===== Source extract
Randolph T. Holhut/The Commons

Charlie Lewis, center, speaks to the Brattleboro Food Co-op’s Board of Directors at a meeting Monday night.


Workers unionize at
Brattleboro Food Co-op

Organizers say a 'substantial' majority of staff supports efforts
Photo 2

Randolph T. Holhut/The Commons

Alex Gyori, general manager at the Brattleboro Food Co-op, listens to employees at a Board of Directors meeting on Monday night.

Originally published in The Commons issue #169 (Wednesday, September 12, 2012).

BRATTLEBORO—Workers at the Brattleboro Food Co-op have announced their intention to organize a union.

A group of workers formally made the request at the Co-op’s Board of Directors’ meeting on Monday night.

In a statement read by Co-op employee Charlie Lewis at the meeting, the decision made by a majority of the more than 160 members of the Co-op’s non-managerial staff to seek representation from Local 1459 of the United Food and Commercial Workers Union (UCFW) stemmed from a number of factors.

According to the statement that was written by a group of employees, “we are tired of working in an environment that takes pride in calling itself a cooperative, but does not include staff in the cooperative community.”

Forming a union, they wrote, “will be the best way of securing the rights we seek.”
==========
===== Supplied data
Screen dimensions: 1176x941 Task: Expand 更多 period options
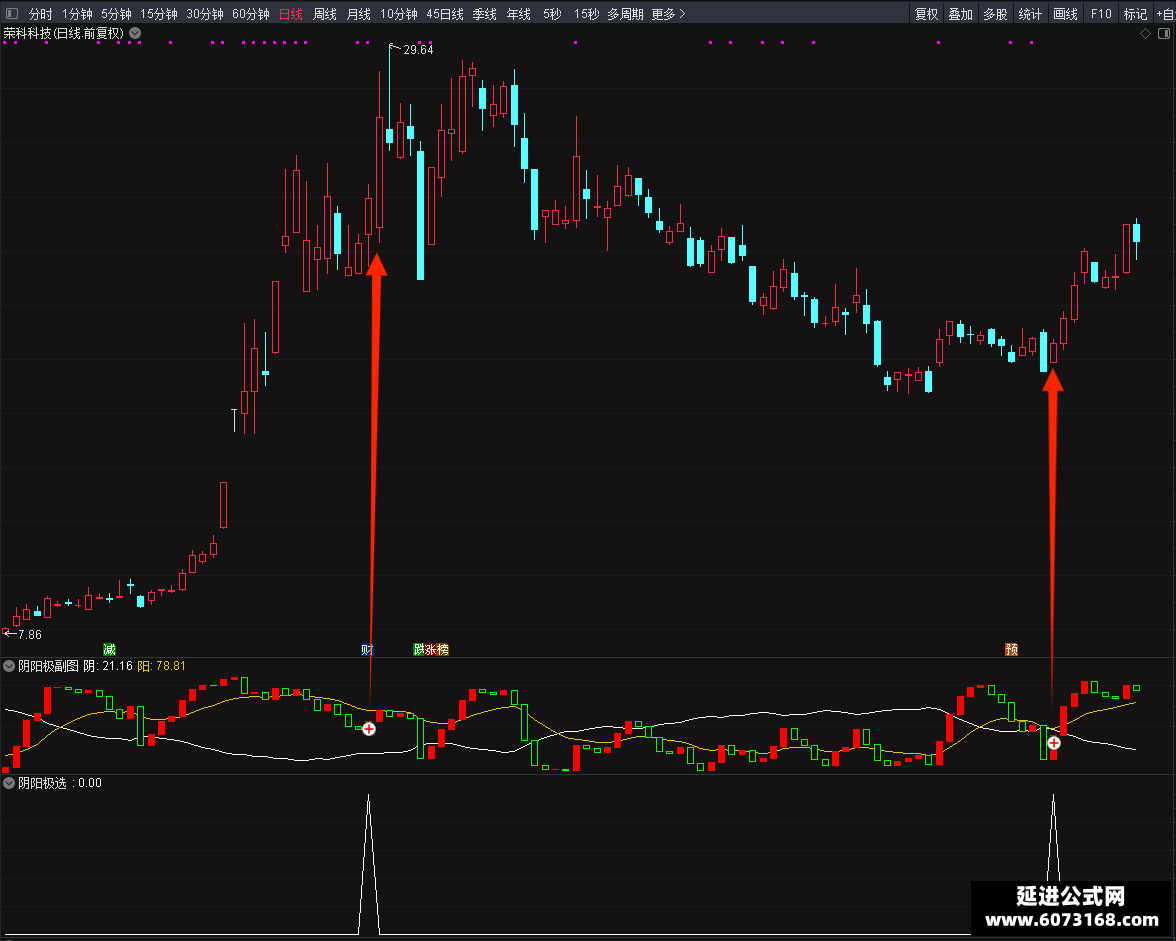tap(668, 13)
==========
- [Instructions]
1. Answer these questions using the Co-op union article:
(a) Who read the employees' statement at the Board of Directors' meeting?
(b) Which union local do the workers seek representation from?
(c) In which issue of The Commons was the article originally published?
2. List every person mentioned by name in the Co-op union article.
3. Extract the passage of the Co-op union article from "Alex Gyori, general" up to and including "organize a union.".

- [Expected responses]
1.
(a) Charlie Lewis, a Co-op employee.
(b) Local 1459 of the United Food and Commercial Workers Union.
(c) Issue #169 (Wednesday, September 12, 2012).

2.
Randolph T. Holhut
Charlie Lewis
Alex Gyori

3.
Alex Gyori, general manager at the Brattleboro Food Co-op, listens to employees at a Board of Directors meeting on Monday night.

Originally published in The Commons issue #169 (Wednesday, September 12, 2012).

BRATTLEBORO—Workers at the Brattleboro Food Co-op have announced their intention to organize a union.